NON!, la France n’est toujours pas en conformité avec le droit européen en matière de harcèlement sexuel

Elle n’a en effet pas entièrement transposé la Directive européenne du 23 septembre 2002,
« relative à la mise en ?uvre du principe de l’égalité de traitement entre hommes et femmes en ce qui concerne l’accès à l’emploi, à la formation et à la promotion professionnelles et les conditions de travail ».

Les Etats membres de l’Union européenne avaient jusqu’au 5 octobre 2005 pour transposer dans leur droit interne, les dispositions de cette directive portant notamment sur le harcèlement sexuel.
Dans une note du 1er février 2005, émanant de la représentation permanente de la France auprès de l’Union européenne, les autorités françaises informent le secrétaire général de la Commission Européenne de «la transposition complète de la Directive». Selon cette note, la transposition de la directive serait effective grâce à l’adoption de trois textes :

l’ordonnance du 26 juin 2004 qui comporte des articles sur le congé maternité

la loi du 30 décembre 2004 qui créé la Haute autorité de lutte contre les discriminations et pour l’égalité

une loi qui sera adoptée postérieurement relative à la fonction publique, dont certaines dispositions portent sur le harcèlement sexuel.
Ceci est inexact : des articles clefs de la directive relatifs au harcèlement sexuel ont été ignorés et n’ont donc fait l’objet d’aucune transposition.

Les lois françaises ne sont pas en conformité avec la directive européenne quant à :

1. La définition du harcèlement sexuel 

L’article 2 de la directive définit le harcèlement sexuel comme «la situation dans laquelle un comportement non désiré à connotation sexuelle, s’exprimant physiquement, verbalement ou non verbalement, survient avec pour objet ou pour effet de porter atteinte à la dignité d’une personne et, en particulier de créer un environnement intimidant, hostile, dégradant, humiliant ou offensant.»
Le droit français ne vise que «le fait de harceler autrui dans le but d’obtenir des faveurs de nature sexuelle».

2. L’obligation de l’employeur en matière de prévention du harcèlement sexuel

L’article 8ter de la directive demande aux Etats «d’encourager les employeurs à promouvoir de manière organisée et systématique, l’égalité de traitement des hommes et des femmes sur le lieu de travail».

L’article L122-48 C.trav. dispose seulement «qu’il appartient au chef d’entreprise de prendre toutes dispositions nécessaires en vue de prévenir les agissements (de harcèlement sexuel)» sans prévoir de mesure contraignante ou de sanction en cas d’inexécution de la part des employeurs.

3. La mise en place de «sanctions effectives, proportionnées et dissuasives» 

L’article 8 quiquies de la directive demande aux Etats de «s’assurer de l’application de ces sanctions.
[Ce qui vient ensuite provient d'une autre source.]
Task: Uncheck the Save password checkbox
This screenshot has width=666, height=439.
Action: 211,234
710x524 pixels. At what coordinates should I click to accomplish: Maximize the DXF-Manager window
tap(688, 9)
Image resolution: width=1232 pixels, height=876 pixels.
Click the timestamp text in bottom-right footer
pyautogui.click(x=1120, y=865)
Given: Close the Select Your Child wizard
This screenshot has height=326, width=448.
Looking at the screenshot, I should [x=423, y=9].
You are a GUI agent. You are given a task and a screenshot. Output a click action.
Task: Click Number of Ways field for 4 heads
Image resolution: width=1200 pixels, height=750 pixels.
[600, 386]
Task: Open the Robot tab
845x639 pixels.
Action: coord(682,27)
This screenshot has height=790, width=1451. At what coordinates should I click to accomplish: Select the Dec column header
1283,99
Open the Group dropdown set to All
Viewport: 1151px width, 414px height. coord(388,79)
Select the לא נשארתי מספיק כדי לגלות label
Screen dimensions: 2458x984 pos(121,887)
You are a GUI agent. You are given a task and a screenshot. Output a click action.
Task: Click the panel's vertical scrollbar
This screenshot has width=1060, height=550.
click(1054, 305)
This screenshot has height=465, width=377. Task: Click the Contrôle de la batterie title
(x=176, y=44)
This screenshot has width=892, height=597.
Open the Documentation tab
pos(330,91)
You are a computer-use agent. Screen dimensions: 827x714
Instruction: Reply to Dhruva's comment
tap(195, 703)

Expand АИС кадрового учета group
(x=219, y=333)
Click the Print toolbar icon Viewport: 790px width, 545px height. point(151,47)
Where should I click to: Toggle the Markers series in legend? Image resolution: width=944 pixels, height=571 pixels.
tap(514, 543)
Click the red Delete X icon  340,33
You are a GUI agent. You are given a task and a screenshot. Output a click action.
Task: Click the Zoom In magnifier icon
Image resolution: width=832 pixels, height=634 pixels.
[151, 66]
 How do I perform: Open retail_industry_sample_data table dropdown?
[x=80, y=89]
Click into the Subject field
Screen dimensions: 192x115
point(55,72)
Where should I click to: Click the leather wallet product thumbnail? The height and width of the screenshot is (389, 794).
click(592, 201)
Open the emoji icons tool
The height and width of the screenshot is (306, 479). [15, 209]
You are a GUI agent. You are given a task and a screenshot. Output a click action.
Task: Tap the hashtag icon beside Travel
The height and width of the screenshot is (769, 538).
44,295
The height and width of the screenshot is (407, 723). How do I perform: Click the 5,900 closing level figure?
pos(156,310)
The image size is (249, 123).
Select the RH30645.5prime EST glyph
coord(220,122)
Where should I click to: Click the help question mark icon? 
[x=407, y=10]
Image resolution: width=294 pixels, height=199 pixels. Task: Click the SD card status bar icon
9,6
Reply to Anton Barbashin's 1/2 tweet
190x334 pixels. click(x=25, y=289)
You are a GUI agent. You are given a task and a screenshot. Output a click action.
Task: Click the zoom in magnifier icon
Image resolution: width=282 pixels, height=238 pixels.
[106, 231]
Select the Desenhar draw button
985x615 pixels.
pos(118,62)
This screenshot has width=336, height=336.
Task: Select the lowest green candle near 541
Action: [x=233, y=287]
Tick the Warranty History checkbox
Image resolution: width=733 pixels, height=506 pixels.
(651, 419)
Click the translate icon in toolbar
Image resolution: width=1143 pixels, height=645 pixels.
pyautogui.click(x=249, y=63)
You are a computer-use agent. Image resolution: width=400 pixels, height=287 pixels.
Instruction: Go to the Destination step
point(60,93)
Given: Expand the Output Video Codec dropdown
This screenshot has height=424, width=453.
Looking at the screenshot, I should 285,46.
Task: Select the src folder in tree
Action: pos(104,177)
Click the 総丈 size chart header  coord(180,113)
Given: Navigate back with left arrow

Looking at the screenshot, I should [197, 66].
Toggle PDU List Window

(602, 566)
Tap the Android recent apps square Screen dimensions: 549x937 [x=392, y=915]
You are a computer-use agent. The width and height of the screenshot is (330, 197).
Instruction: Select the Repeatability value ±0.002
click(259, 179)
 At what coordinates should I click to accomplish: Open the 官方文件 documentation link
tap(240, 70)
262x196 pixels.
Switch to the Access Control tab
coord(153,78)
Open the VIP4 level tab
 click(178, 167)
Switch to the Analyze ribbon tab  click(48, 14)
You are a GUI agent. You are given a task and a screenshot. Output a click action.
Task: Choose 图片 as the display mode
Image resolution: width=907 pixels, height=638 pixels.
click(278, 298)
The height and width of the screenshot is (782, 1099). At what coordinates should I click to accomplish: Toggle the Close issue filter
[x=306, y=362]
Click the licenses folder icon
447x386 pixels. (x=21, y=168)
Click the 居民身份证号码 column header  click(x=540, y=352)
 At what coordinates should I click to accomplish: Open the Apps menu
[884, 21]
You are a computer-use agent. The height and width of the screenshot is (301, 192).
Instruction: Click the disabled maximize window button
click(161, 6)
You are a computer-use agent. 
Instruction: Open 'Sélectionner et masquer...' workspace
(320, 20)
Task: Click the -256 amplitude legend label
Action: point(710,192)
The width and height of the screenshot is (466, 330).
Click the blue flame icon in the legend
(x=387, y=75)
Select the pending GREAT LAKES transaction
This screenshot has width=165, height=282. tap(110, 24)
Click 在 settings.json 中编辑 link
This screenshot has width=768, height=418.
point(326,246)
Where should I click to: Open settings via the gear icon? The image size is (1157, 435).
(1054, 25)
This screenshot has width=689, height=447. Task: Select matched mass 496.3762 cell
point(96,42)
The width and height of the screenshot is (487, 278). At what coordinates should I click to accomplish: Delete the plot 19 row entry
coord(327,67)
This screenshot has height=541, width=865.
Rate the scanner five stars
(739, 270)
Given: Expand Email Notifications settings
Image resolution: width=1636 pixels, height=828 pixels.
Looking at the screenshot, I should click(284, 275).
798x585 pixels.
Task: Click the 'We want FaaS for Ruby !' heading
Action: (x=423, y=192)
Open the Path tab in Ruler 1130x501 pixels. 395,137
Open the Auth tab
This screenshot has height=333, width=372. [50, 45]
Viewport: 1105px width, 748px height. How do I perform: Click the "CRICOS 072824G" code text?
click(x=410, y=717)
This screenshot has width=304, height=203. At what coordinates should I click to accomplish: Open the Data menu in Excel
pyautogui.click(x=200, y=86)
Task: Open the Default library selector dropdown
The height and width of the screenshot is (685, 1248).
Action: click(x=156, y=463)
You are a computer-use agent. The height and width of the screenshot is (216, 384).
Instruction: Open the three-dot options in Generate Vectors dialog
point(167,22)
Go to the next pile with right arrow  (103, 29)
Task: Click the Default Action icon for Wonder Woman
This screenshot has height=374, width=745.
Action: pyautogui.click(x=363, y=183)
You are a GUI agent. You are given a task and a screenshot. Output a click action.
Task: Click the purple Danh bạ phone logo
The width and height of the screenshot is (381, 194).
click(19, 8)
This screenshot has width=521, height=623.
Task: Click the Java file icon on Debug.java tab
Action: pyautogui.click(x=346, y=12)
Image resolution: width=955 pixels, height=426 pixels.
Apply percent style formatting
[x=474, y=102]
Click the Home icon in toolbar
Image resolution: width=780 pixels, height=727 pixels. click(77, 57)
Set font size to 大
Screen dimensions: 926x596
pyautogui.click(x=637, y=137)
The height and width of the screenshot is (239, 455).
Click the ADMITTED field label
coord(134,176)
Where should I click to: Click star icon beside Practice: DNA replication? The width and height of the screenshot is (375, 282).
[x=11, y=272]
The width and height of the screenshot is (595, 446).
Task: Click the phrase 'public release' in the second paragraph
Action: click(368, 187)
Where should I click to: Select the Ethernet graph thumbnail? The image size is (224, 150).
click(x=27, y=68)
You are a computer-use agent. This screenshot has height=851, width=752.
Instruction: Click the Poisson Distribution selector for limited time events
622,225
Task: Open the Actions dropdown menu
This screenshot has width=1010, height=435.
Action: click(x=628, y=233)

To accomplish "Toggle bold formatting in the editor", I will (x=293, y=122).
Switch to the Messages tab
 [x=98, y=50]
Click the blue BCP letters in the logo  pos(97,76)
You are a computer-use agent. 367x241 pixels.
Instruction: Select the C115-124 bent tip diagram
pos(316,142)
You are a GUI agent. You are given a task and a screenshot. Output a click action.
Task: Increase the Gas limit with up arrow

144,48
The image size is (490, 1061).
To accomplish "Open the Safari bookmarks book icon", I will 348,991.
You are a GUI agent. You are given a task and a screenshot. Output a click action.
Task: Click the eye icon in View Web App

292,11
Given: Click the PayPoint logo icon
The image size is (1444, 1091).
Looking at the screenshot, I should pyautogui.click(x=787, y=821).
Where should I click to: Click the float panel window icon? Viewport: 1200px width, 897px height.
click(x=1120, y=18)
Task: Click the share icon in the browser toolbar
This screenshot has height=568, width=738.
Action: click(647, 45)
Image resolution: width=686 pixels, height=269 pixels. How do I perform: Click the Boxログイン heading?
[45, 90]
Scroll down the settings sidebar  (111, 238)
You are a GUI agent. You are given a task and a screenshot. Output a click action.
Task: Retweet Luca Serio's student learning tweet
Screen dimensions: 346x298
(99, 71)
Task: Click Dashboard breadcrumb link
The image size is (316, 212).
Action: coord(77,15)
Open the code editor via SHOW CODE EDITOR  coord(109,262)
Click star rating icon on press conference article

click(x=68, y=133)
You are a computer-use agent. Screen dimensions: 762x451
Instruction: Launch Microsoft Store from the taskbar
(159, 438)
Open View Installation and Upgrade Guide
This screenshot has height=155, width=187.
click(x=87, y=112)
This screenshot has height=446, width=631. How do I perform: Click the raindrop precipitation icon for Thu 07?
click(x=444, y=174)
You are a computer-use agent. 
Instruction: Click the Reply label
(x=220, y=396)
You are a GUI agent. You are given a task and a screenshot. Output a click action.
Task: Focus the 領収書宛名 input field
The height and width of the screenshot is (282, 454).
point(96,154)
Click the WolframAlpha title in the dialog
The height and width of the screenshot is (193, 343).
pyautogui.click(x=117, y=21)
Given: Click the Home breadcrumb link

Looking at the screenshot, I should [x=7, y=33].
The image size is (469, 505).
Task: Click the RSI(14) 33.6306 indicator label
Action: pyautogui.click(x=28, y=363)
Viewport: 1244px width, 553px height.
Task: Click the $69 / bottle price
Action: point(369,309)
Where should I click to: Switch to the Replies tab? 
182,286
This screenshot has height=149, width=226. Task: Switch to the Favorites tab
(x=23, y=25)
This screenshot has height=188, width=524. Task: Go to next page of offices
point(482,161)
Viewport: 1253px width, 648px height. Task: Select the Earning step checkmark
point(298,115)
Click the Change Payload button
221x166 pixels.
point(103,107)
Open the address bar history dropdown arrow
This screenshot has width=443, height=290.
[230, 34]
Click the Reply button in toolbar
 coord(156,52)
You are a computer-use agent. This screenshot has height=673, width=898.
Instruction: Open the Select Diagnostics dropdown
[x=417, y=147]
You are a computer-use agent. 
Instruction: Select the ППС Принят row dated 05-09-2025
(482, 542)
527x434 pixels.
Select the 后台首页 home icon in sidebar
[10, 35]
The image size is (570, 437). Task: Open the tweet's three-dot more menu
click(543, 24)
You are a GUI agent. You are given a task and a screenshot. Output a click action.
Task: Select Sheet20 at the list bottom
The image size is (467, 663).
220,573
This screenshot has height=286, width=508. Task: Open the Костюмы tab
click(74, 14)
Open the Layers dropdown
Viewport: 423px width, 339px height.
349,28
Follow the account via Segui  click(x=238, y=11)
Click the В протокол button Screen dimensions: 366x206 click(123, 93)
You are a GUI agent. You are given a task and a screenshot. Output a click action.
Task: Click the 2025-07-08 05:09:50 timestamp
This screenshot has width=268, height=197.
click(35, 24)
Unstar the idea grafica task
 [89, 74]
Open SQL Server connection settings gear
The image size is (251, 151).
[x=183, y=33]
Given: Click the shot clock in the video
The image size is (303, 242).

Les sanctions, qui peuvent comprendre le versement d’indemnités à la victime, doivent être effectives, proportionnées et dissuasives.».
Le droit français ne respecte pas cette obligation. Les pénalités prévues par le Code pénal (1 an d’emprisonnement et 15 000 euros d’amende, soit -à titre de comparaison- trois fois moins que celles prévues pour le vol) ne répondent pas à ces critères.

4. La réparation accordée aux victimes de harcèlement sexuel

L’article 6-2 de la directive demande aux Etats d’introduire les mesures nécessaires pour «veiller à ce que le préjudice subi par une personne lésée du fait d’une discrimination (…) soit effectivement réparé ou indemnisé (…) de manière dissuasive et proportionnée par rapport au préjudice subi.»
L’Etat français n’a pris aucune mesure susceptible de garantir cette réparation aux victimes de harcèlement sexuel.

Modifier les lois françaises relatives au harcèlement sexuel est une obligation légale pour être en conformité avec les exigences européennes.
Modifier les lois françaises relatives au harcèlement sexuel est une nécessité parce que ces lois sont inadéquates et insuffisantes.
L’AVFT saisit ce jour l’ensemble des parlementaires d’une proposition de loi relative au harcèlement sexuel et sexiste.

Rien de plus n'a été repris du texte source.